In view of the adverse economic consequences of the COVID-19 pandemic and once governmental support programmes come to an end, many expect a "wave of insolvencies" to commence in 2021. So it comes just in time that EU Member States must implement (most of) the Directive (EU) 2019/1023 on restructuring and insolvency (Restructuring Directive) until July 2021 (with an extension option for up to one year).
The Restructuring Directive establishes uniform rules for preventive restructuring frameworks that aim at avoiding (the stigma of) insolvency proceedings.
Preventive restructurings enable debtors in financial difficulties to avoid insolvency proceedings and to continue their businesses on the basis of an agreed restructuring plan. The adoption of that restructuring plan requires the vote of the majority (usually 75%) of affected creditors.
The Restructuring Directive provides a diverse toolkit for preventive restructurings. Key features of preventive restructuring frameworks include the suspension of creditor enforcement actions and of the obligation to file for insolvency. Also, ipso facto clauses (that permit contract termination or modification on insolvency) will be overridden.

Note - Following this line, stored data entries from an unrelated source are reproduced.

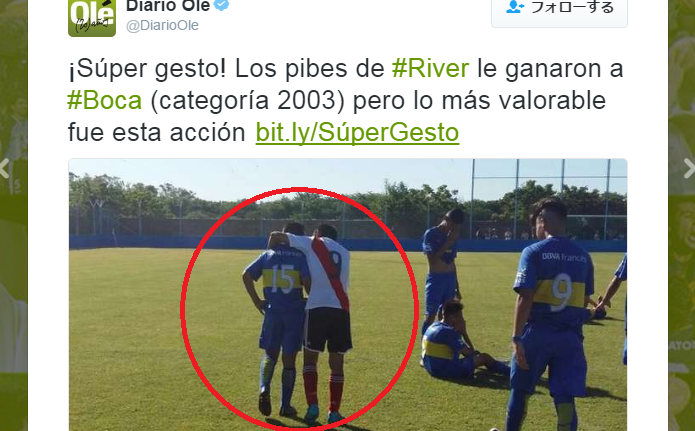This screenshot has width=695, height=431.
Task: Click the blue verified badge
Action: (222, 5)
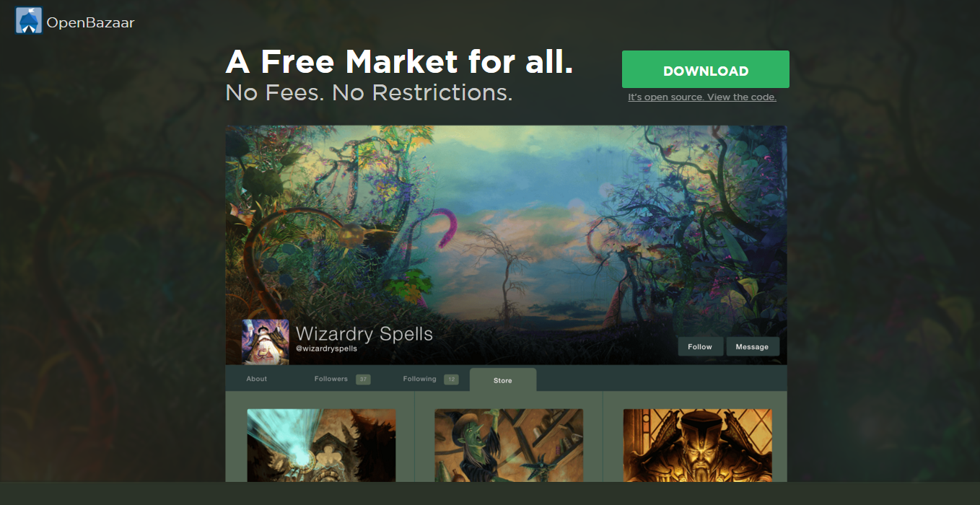Click the Wizardry Spells avatar image
Screen dimensions: 980x505
point(266,341)
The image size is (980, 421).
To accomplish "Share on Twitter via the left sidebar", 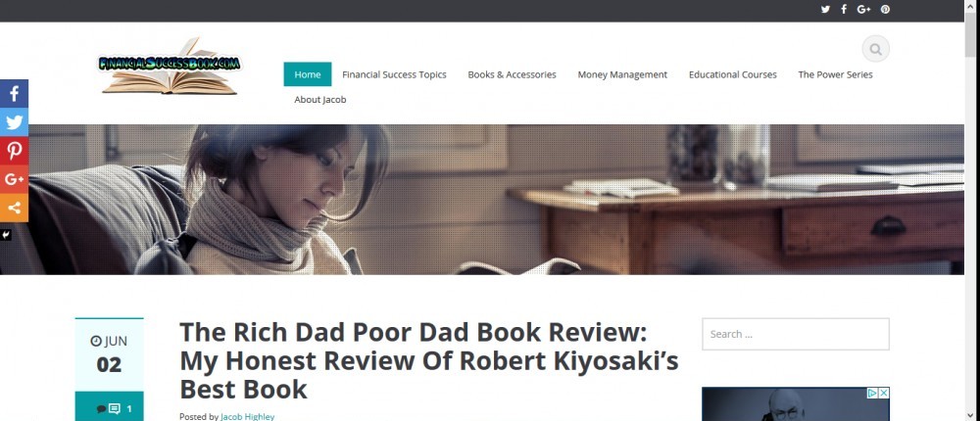I will click(14, 121).
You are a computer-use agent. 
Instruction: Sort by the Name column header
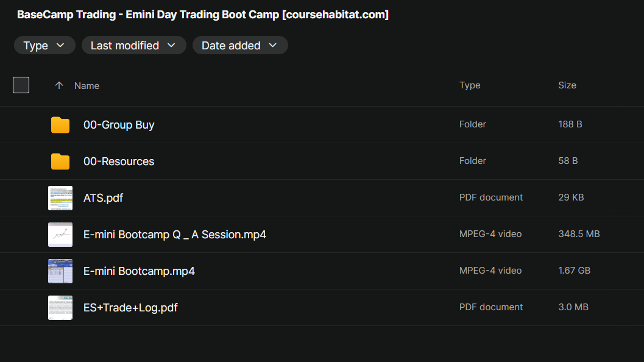pyautogui.click(x=87, y=86)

Most importantly, the Restructuring Directive provides for (cross-class) cramdown and certain protections for new and interim financings.
If implemented wisely in national laws, the new restructuring frameworks could be real game changers for restructurings in the European Union.
Member States have started working on transposing the Restructuring Directive into national laws since 2019. Whereas in some Member States preventive restructuring frameworks have already been in in place since quite a time, most Member States are required to create a completely new legal framework for preventive restructurings.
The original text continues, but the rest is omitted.